In amongst the hyperbole surrounding United's 4-0 Anfield loss, some disgusting chants were heard in the away end
11:57, 20 Apr 2022

Manchester United’s players did little to coat themselves in glory at Anfield last night. The unravelling Red Devils lost 4-0 to Liverpool, suffering the latest ignominy of a season to forget. However if United’s players emerged with little credit, a small section of their travelling fanbase ought to escape with even less.

On the same night that the entire stadium rose in applause in the seventh minute as a mark of respect for the premature death of Cristiano Ronaldo’s newborn son, toxic chants referencing the Hillsborough disaster were heard from the Anfield away end. It was a disrespectful and distressing state of affairs lost to a night where most eyes were trained on a poor on-field performance from the Red Devils.

This is not the first time these most bitter rivals have gone beyond the realms of acceptability with their chants. Both clubs have weaponised each other’s tragedies as petty points-scoring tools for longer than most of the players on the pitch last night have been alive. For United’s support, the Hillsborough and Heysel stadium disasters are two arrows in their cretinous quiver. Liverpool fans have long chanted about the Munich Air Disaster that wiped out a generation of United stars in 1958. Beyond the chants, fans of the Merseyside club have taken to miming the flying of a plane in the past to try and rile their neighbours. 

None of this is acceptable. Excuses will be made, they always are. Already there are countless social media responses claiming “It’s only football, it doesn’t mean anything”. But the tragic losses of life suffered on both sides of the divide do mean something. This isn’t football banter. It cannot be compared to the ironic “Ole!” shouts from the home fans when United managed to occasionally string two passes together. People boarded a plane on a Munich airstrip 64 years ago and never disembarked. Fans filed into stadiums in Brussels and Sheffield in the 1980s and never saw their families again. People lost children, siblings, friends, partners. If you can’t think of a better way to outwit your rival fans than mocking those tragically lost, those who aren’t here to defend themselves, then perhaps you aren’t intelligent enough to be shouting anything at all in public.

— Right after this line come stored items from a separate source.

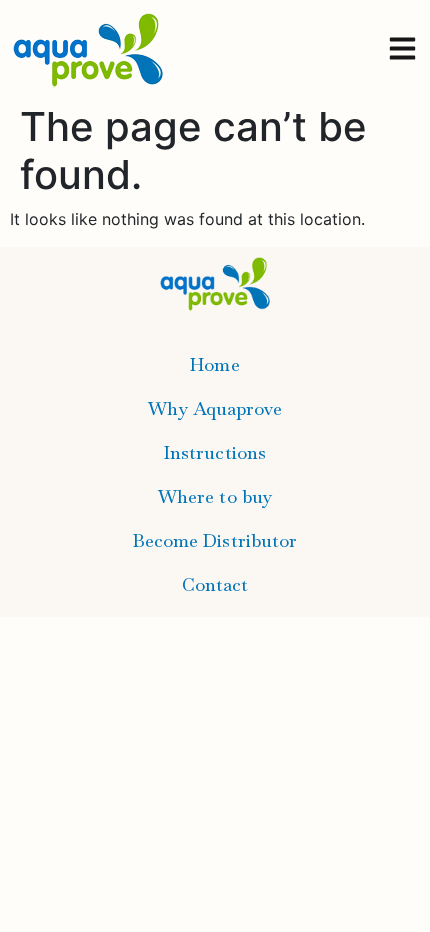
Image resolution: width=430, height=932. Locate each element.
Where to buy (215, 496)
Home (214, 364)
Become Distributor (215, 540)
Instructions (215, 452)
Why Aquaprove (214, 408)
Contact (215, 584)
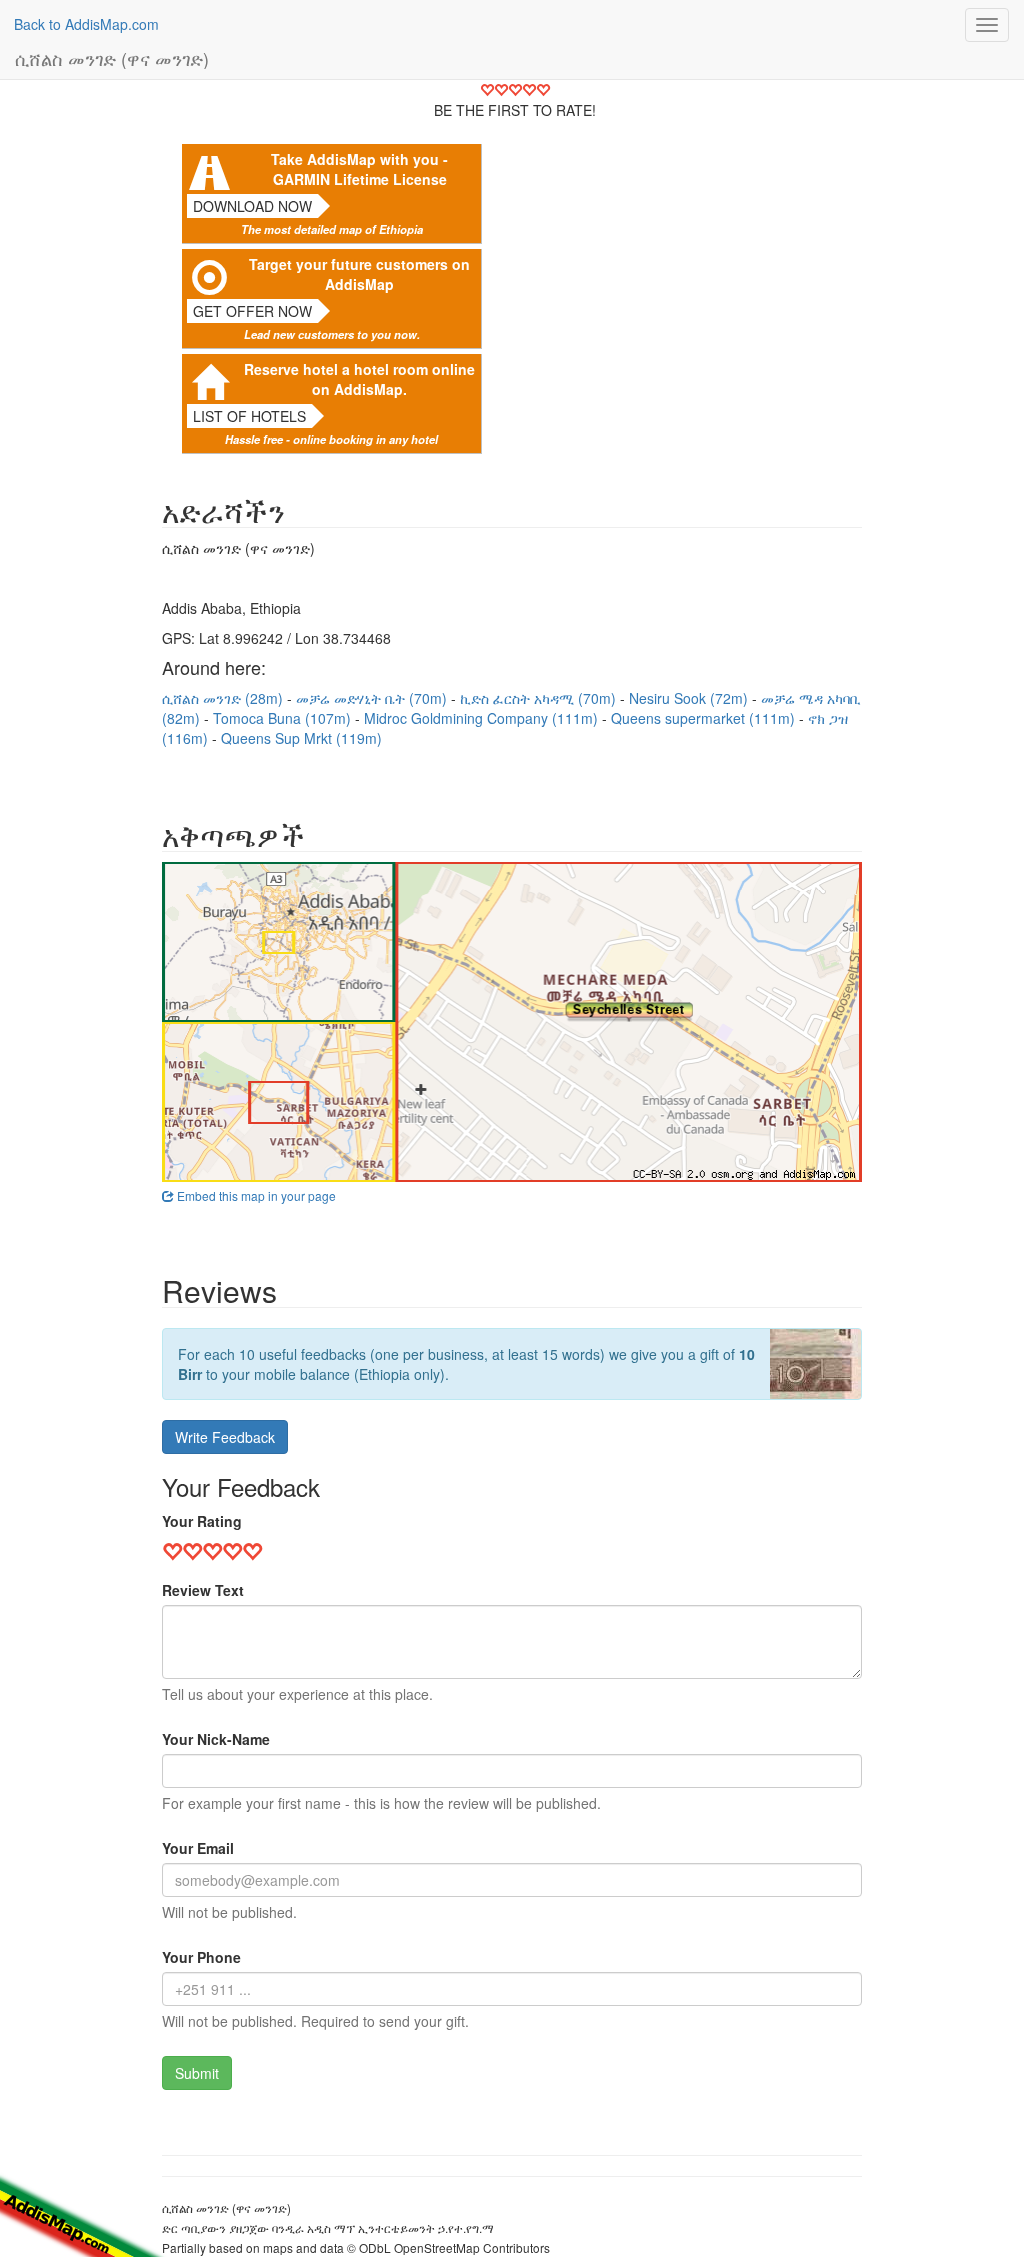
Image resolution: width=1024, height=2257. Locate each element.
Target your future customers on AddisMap (359, 274)
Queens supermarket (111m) (705, 718)
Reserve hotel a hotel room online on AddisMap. (359, 379)
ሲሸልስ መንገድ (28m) (224, 698)
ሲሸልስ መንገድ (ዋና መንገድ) (112, 58)
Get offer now (252, 311)
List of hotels (249, 416)
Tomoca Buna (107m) (284, 718)
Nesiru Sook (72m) (690, 698)
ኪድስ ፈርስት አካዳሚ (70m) (540, 698)
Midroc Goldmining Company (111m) (483, 718)
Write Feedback (225, 1437)
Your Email (198, 1848)
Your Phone (201, 1957)
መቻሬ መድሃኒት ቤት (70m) (373, 698)
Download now (252, 206)
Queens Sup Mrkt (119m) (301, 738)
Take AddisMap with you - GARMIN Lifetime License (359, 169)
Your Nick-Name (216, 1739)
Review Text (203, 1590)
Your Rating (202, 1521)
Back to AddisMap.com (86, 24)
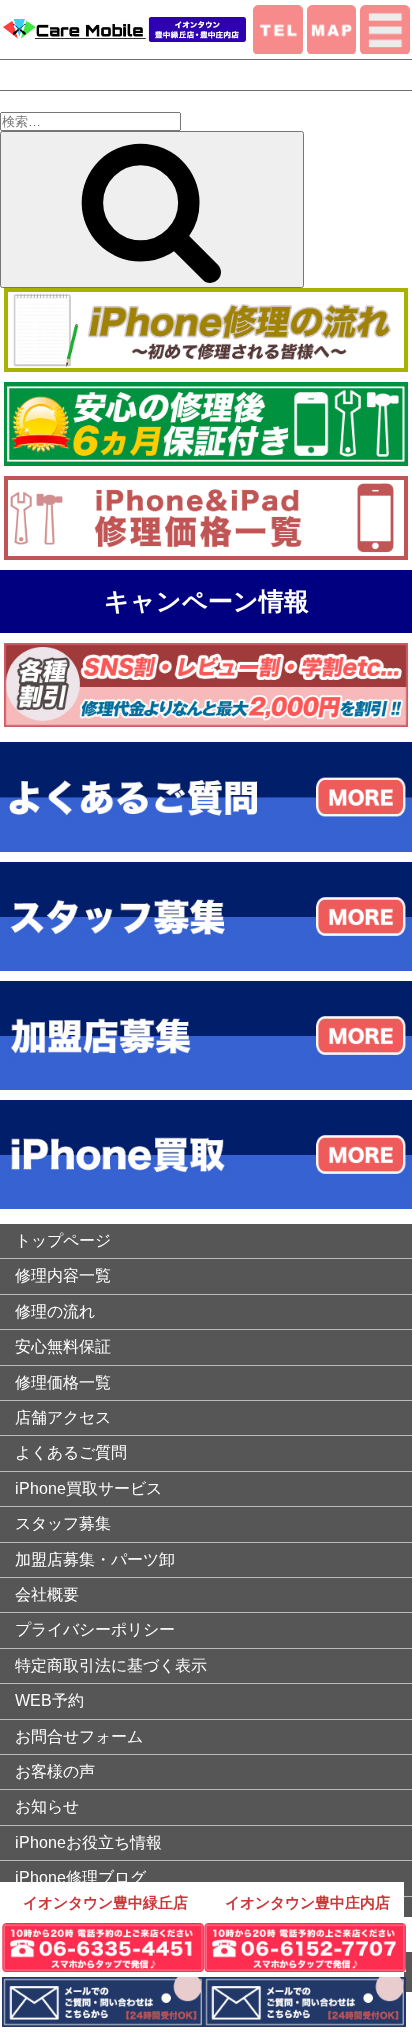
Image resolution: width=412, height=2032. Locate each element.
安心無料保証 (63, 1346)
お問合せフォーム (79, 1736)
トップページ (63, 1240)
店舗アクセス (63, 1417)
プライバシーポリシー (95, 1629)
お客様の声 (55, 1771)
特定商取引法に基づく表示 (111, 1665)
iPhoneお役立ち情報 (88, 1842)
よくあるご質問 (71, 1452)
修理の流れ (55, 1311)
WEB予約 (49, 1700)
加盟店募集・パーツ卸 (95, 1559)
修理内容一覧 (63, 1275)
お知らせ (47, 1806)
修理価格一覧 (63, 1382)
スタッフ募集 (63, 1523)
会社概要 (47, 1594)
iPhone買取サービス (88, 1488)
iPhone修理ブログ (80, 1877)
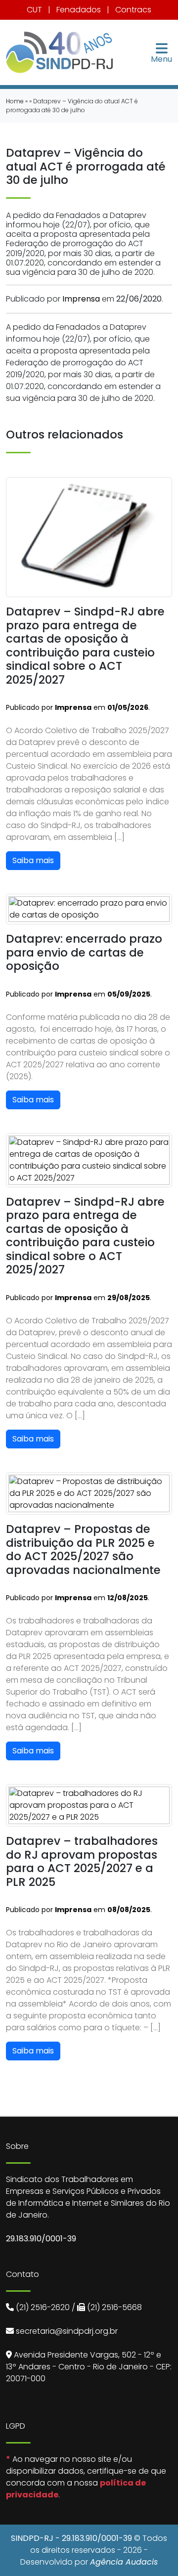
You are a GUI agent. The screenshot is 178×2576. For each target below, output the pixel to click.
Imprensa (81, 299)
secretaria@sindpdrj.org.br (67, 2331)
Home (15, 101)
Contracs (133, 9)
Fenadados (78, 9)
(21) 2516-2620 (43, 2307)
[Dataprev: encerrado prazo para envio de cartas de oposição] (89, 909)
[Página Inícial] (59, 52)
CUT (34, 9)
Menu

The other already-tired justification for the chants is “They chant about Munich though!” Football is a heated atmosphere, there is no use pretending it is not. Humans as a species will fight fire with fire when backed into a corner. But two wrongs do not make a right. A far smarter riposte would be to allow those chanting such abuse to drown in their own bile without dignifying their disgusting words. In truth responsibility is shared. There have been so many bitter meetings between these two sets of fans, that someone on both sides will have started the chants before the other on countless occasions. It is time to care less about who started it, and for fans to take responsibility for finishing it.

Of course nobody wants to see rivalry stamped out of football, but defiling the metaphorical grave sites of the fallen is hardly a necessary component for such occasions to feel special. Mock the other team’s results, chant about opposing players who have flopped, sing about historic victories wrought on each other. Munich and Hillsborough, and the chants about inner city poverty that are often their rotten cousin when these two sides meet, must be consigned to history. Rivalries are a vital part of football. But please let the dead rest in peace.